• [Textauszug]
Der Durchbruch: Wasser statt Öl
All diese Probleme lassen sich mit einer einfachen, bestechenden und scheinbar unmöglichen Idee lösen: Statt mit Öl und seinen üblichen problematischen Zusatzstoffen einfach mit reinem Wasser schmieren. Der Haken an der Geschichte: konventionelle Materialien rosten, fressen und verschleißen mit Wasser. Reintrieb hat in mehrjähriger Forschung spezielle Zahnräder aus Hartmetall entwickelt, mit denen genau das möglich ist. Das löst sowohl das Umwelt- als auch das Getriebeproblem.
Die aktuell an der TUM durchgeführten Untersuchungen belegen den Durchbruch: Die Reintrieb Technologie ermöglicht Hochleistungsgetriebe mit reinem Wasser zu schmieren. Die Tests der wassergeschmierten Getriebe wurden mit den üblichen Leistungen und Belastungen durchgeführt, wie sie bei konventionellen ölgeschmierten Getrieben aus einsatzgehärtetem Stahl auftreten. Die Testergebnisse lassen eine vergleichbare anwendungsübliche Lebensdauer erwarten.
Die standardisierten FZG-Testverfahren wurden an der TUM entwickelt, um die üblichen Schadensformen und die Lebensdauer von Getrieben zu beurteilen. Reintrieb hat Versuche mit Leitungswasser, Salzwasser und handelsüblichem destillierten Wasser durchgeführt. Konkret zeigen die Untersuchungen, dass die mit Reintrieb Technologie gefertigten Zahnräder bei gleicher Belastung wie konventionelle Getriebe,
- kein Fressen sowie keine Anfälligkeit gegen Zahnbruch und
- keine Anfälligkeit gegen Oberflächenermüdung (Pitting/Micropitting) aufweisen und
- der geringe beobachtete Verschleiß eine Lebensdauer erwarten lässt, die den üblichen Revisionsintervallen entspricht oder sie sogar übertrifft.

• [Gespeicherte Daten]
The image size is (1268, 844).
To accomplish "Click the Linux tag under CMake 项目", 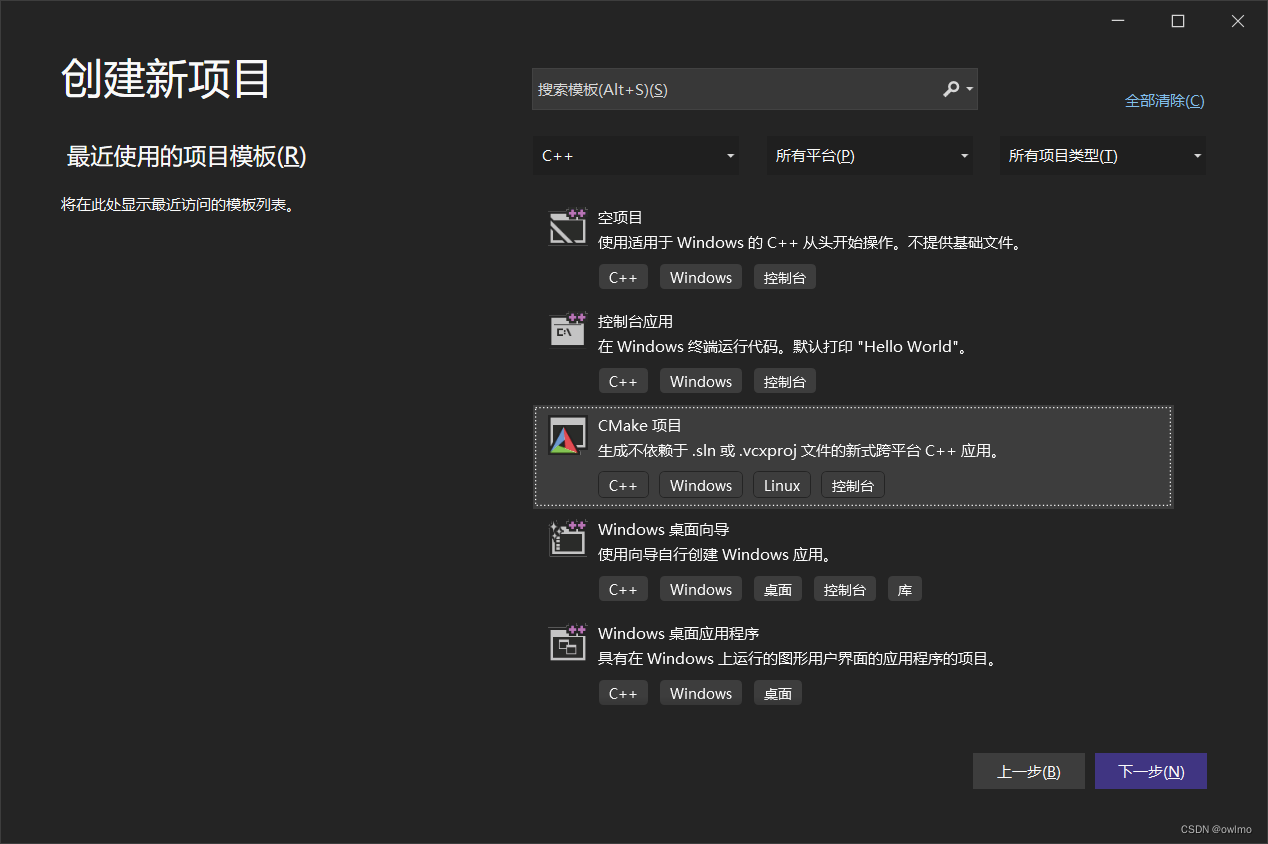I will (x=781, y=485).
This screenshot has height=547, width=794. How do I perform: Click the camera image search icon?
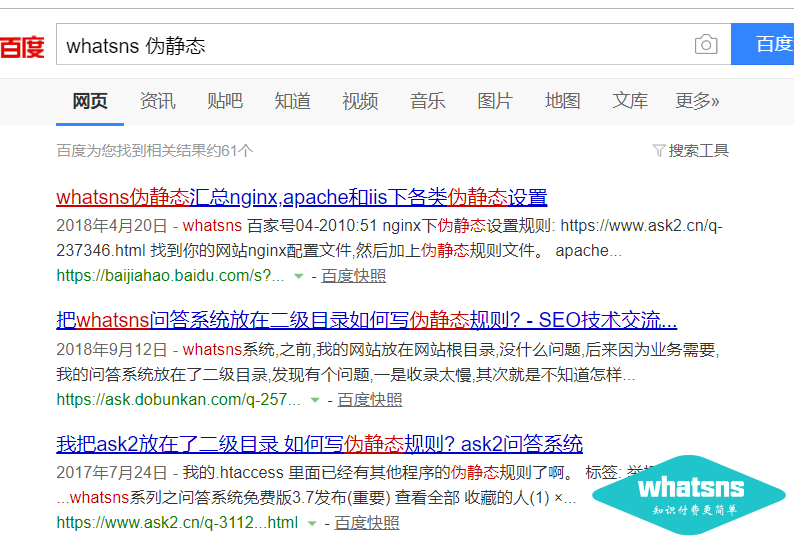[706, 45]
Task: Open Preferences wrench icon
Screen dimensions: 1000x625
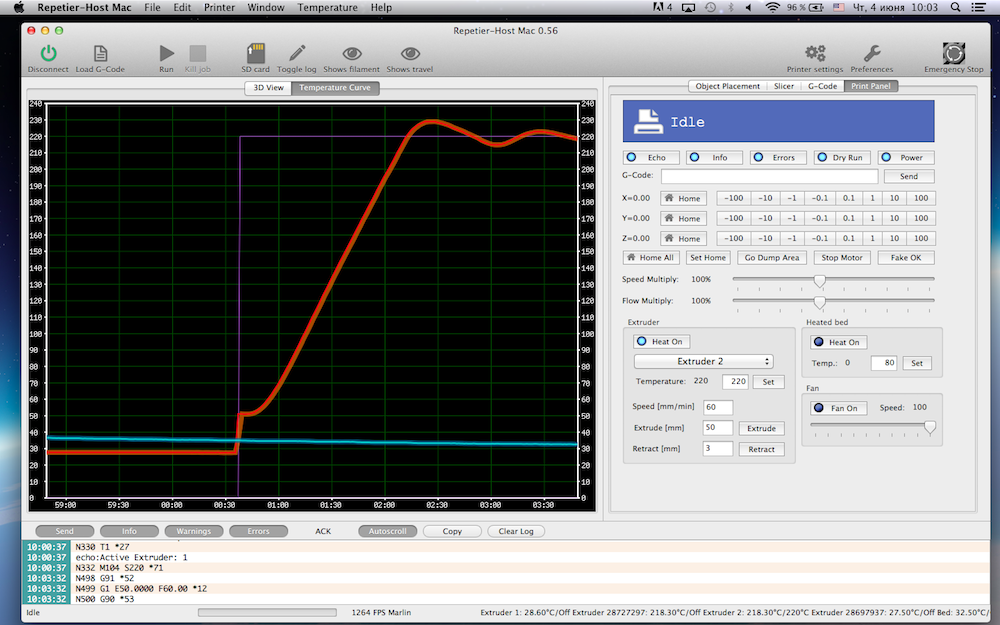Action: tap(872, 54)
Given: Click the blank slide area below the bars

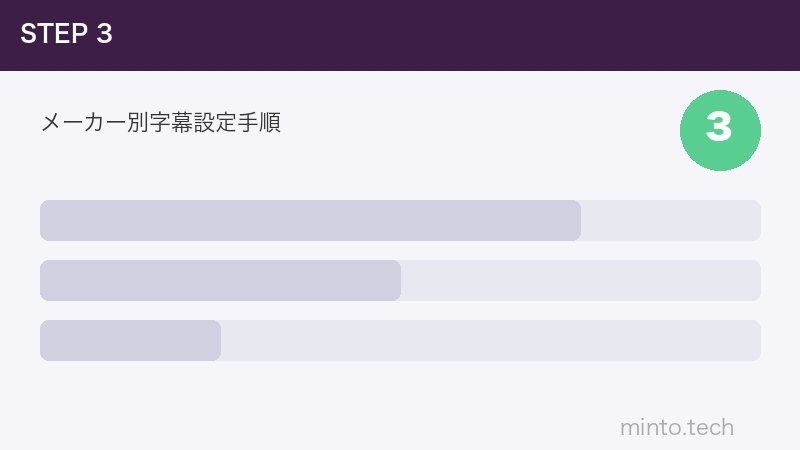Looking at the screenshot, I should pos(300,405).
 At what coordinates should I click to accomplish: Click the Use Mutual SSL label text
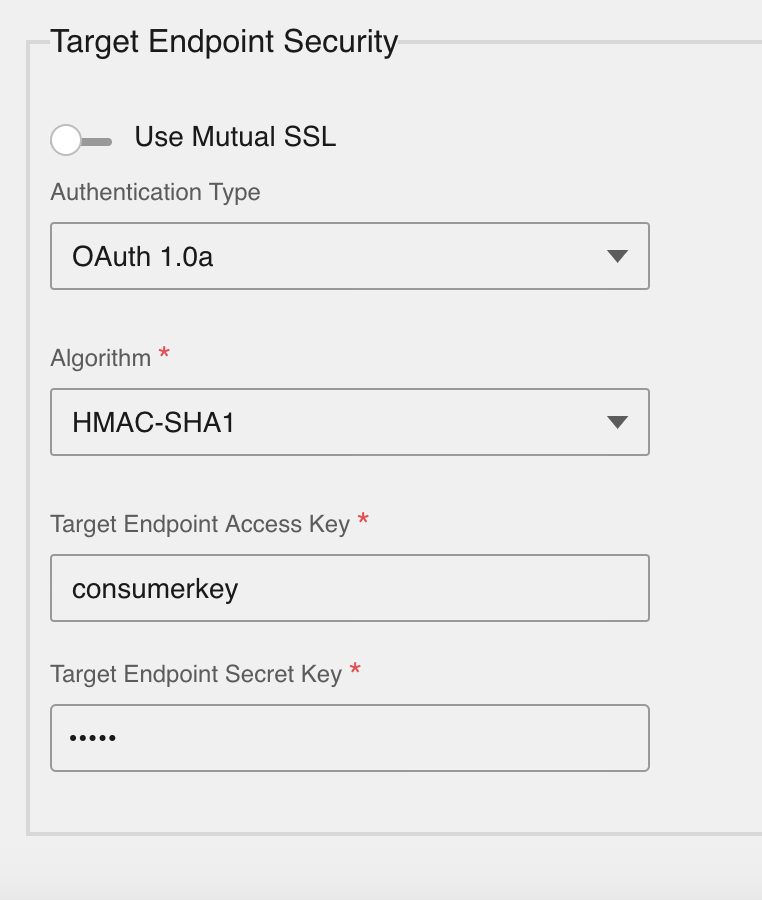pos(235,137)
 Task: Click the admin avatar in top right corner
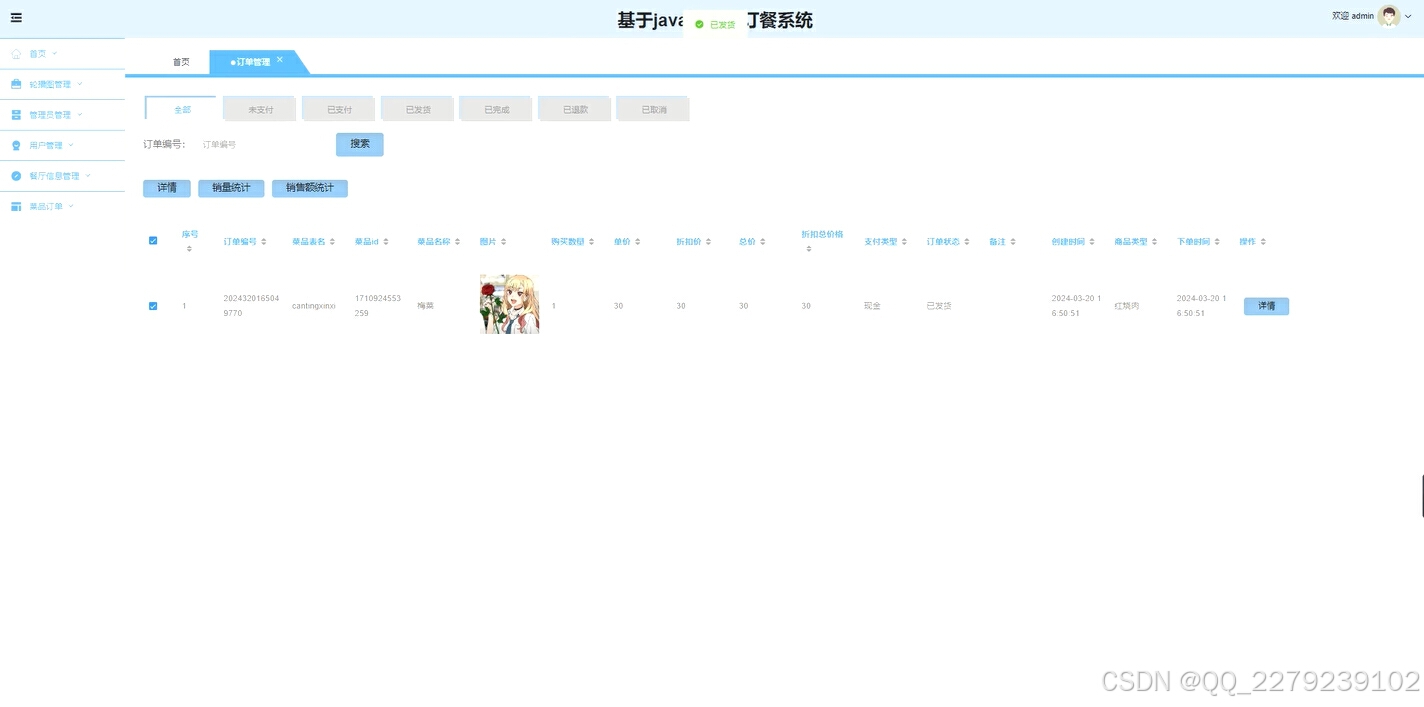click(1389, 15)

• [Aufgabe A]
Beantworte anhand des Textes über wassergeschmierte Getriebe diese Fragen:
(i) Aus welchem Material sind die Zahnräder, die Reintrieb entwickelt hat?
(ii) Mit welchen Arten von Wasser hat Reintrieb Versuche durchgeführt?
(iii) Wo wurden die standardisierten FZG-Testverfahren entwickelt?
• [Aufgabe B] Setze den Text über wassergeschmierte Getriebe nach seinem letzten Satz fort.

• [Antwort A]
(i) Aus Hartmetall.
(ii) Mit Leitungswasser, Salzwasser und handelsüblichem destilliertem Wasser.
(iii) An der TUM.

• [Antwort B]
Die Zusammenhänge zwischen Materialzusammensetzung, Getriebeauslegung und Umwelteinflüssen, wie etwa die Wasserqualität, haben nach Erkenntnissen von Reintrieb einen entscheidenden Einfluss auf die Funktion und die Lebensdauer der Getriebe. Es bedarf weiterer wissenschaftlicher Untersuchungen, um diese Zusammenhänge und Wechselwirkungen noch genauer zu erforschen. Ziel dabei ist es einerseits digitale Modelle zu entwickeln, mit denen verschiedenste wassergeschmierte Getriebe berechnet und ausgelegt werden können. Andererseits sollen Werkstoffe, Produktions- und Prüfverfahren entwickelt oder optimiert werden, um die Grenzen unterschiedlichster Einsatzbedingungen festzulegen.
Geschichte einer unmöglich scheinenden Idee
Auftraggeber der erfolgreichen Testserie ist das 2016 von den Brüdern Dominik (51) und Vincent Cofalka (44) sowie Siegfried Lais (77) gegründete High-Clean-Tech-Unternehmen Reintrieb GmbH mit Sitz in Wien. Die Entwicklung und Erprobung der Reintrieb Ideen werden von Privatinvestoren, mit deutlicher Unterstützung aus staatlichen Mitteln der EU (Horizon 2020), des Austria Wirtschaftsservice (aws) und der Österreichischen Forschungsförderungsgesellschaft (FFG) finanziert.